Mohamud will also need to repair the damage caused by months of political chaos and infighting, both at the executive level and between the central government and state authorities.
“It’s really been a lost year for Somalia,” said Omar Mahmood, an analyst at the International Crisis Group (ICG) think-tank.
“This long-awaited election has been divisive. Reconciliation is the most immediate challenge,” Mahmood told the AFP news agency.
‘Lesser of two evils’
Though just holding Sunday’s election was a success of sorts, many Somalis were sceptical of any real improvement.
Most of the 36 candidates were old faces recycled from the past who had done little to stem war and corruption, they complained. Votes are anyway influenced more by money changing hands than political platforms, Somalis and analysts say.
“Hassan Sheikh is not good but he is the lesser of the two evils. We hope Somalia will be better,” said Halima Nur, a mother of four in Mogadishu.
“We hope this time Hassan Sheikh Mohamud will improve and become a better leader. We hope Somalia will be peaceful, though this may take time,” said student Mohamed Ismail.
Somalia has not held a one-person, one-vote election in 50 years. Instead, polls follow a complex indirect model, whereby state legislatures and clan delegates pick lawmakers for the national parliament, who in turn choose the president.
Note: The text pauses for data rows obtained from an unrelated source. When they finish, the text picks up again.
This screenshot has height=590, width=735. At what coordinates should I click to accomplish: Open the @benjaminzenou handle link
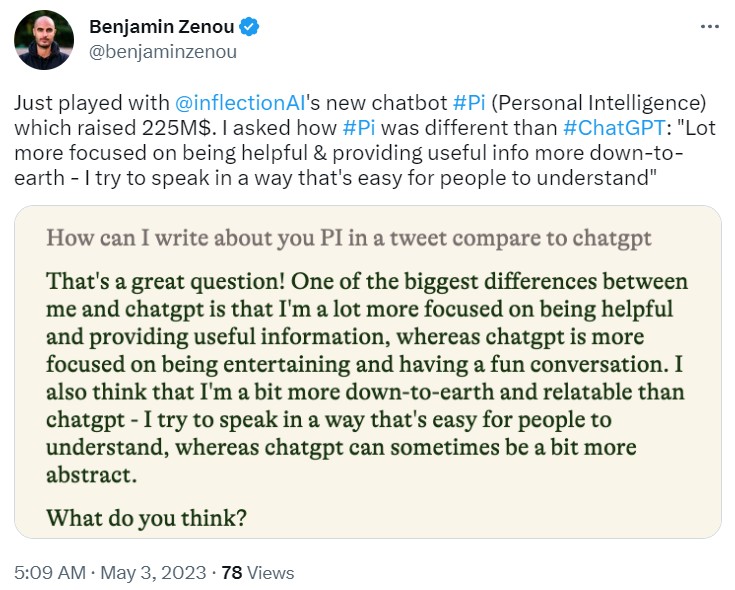pos(163,51)
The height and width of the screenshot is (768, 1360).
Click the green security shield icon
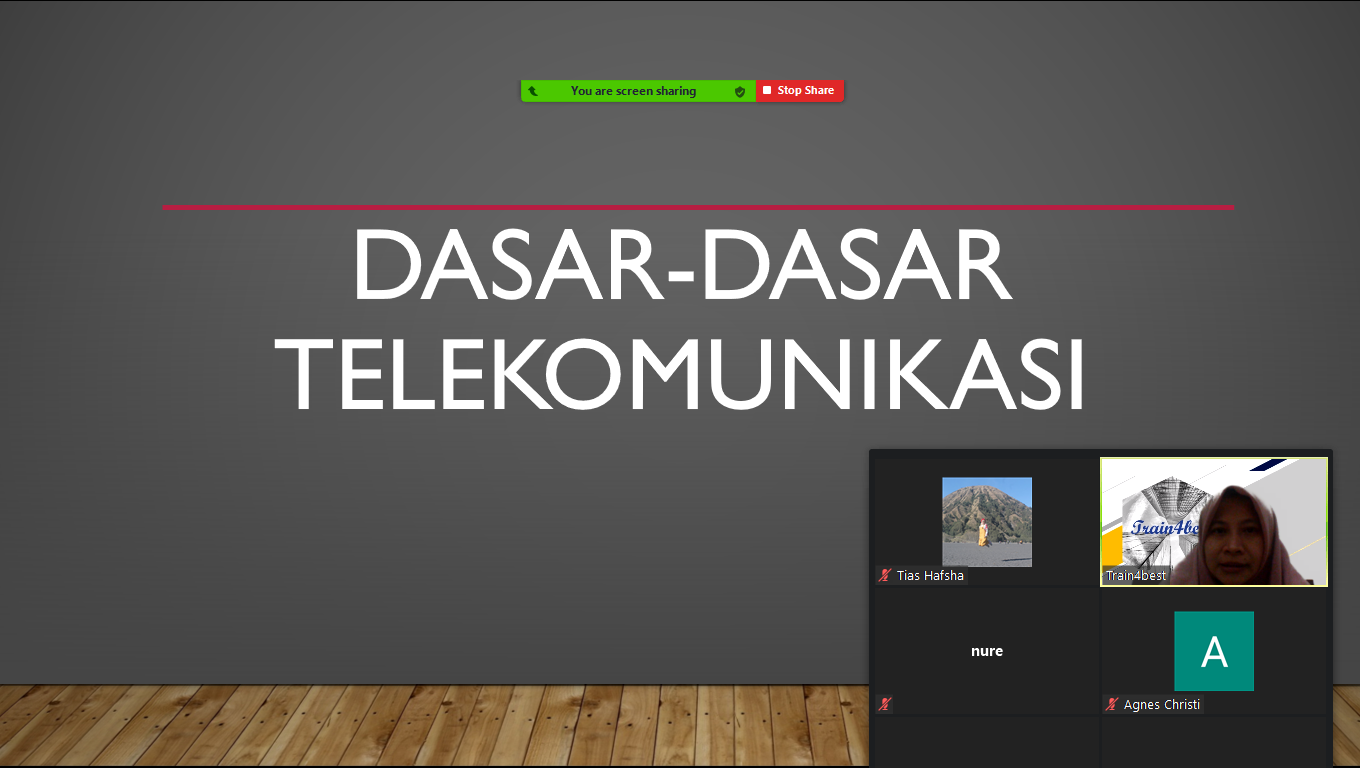[740, 91]
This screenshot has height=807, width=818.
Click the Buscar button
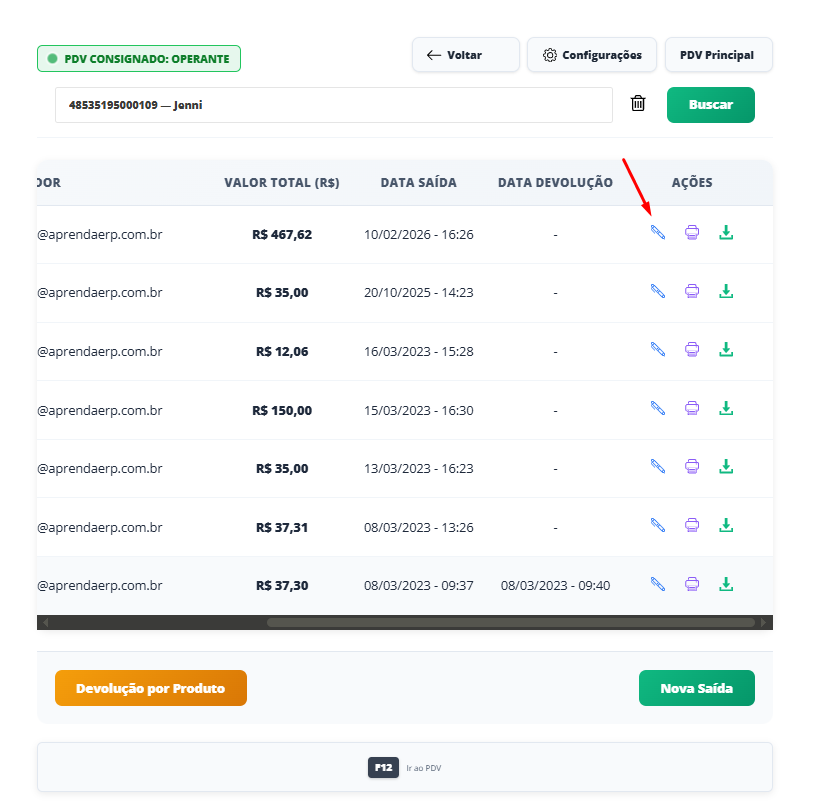click(x=710, y=105)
The third round of voting was decided by 328 legislators, and a simple majority was enough to choose a winner.
Analysts had predicted that Mohamed, the former president, would face an uphill battle to be elected amid widespread criticism from Somalis and foreign donors for trying to extend his tenure last year.
Somalia’s international partners had repeatedly warned that the election delays – caused by political infighting – were a dangerous distraction from the fight against al-Shabab fighters who have been trying to overthrow the government for more than a decade.
Mohamed, who rose to power in 2017 as a symbol of a Somali diaspora eager to see the country prosper after years of turmoil, leaves behind a country even more volatile than before he took over, and with rising al-Shabab attacks.
In his concession speech, Mohamed said his successor faced a “huge task” and pledged solidarity with him.
“Let us pray for the new president, it is a very tedious task,” he said. “We will be in solidarity with him.”
Somalia has endured conflict and clan battles with no strong central government since the fall of Mohamed Siad Barre in 1991. The government has little control beyond the capital and the AU contingent guards an Iraq-style “Green Zone”.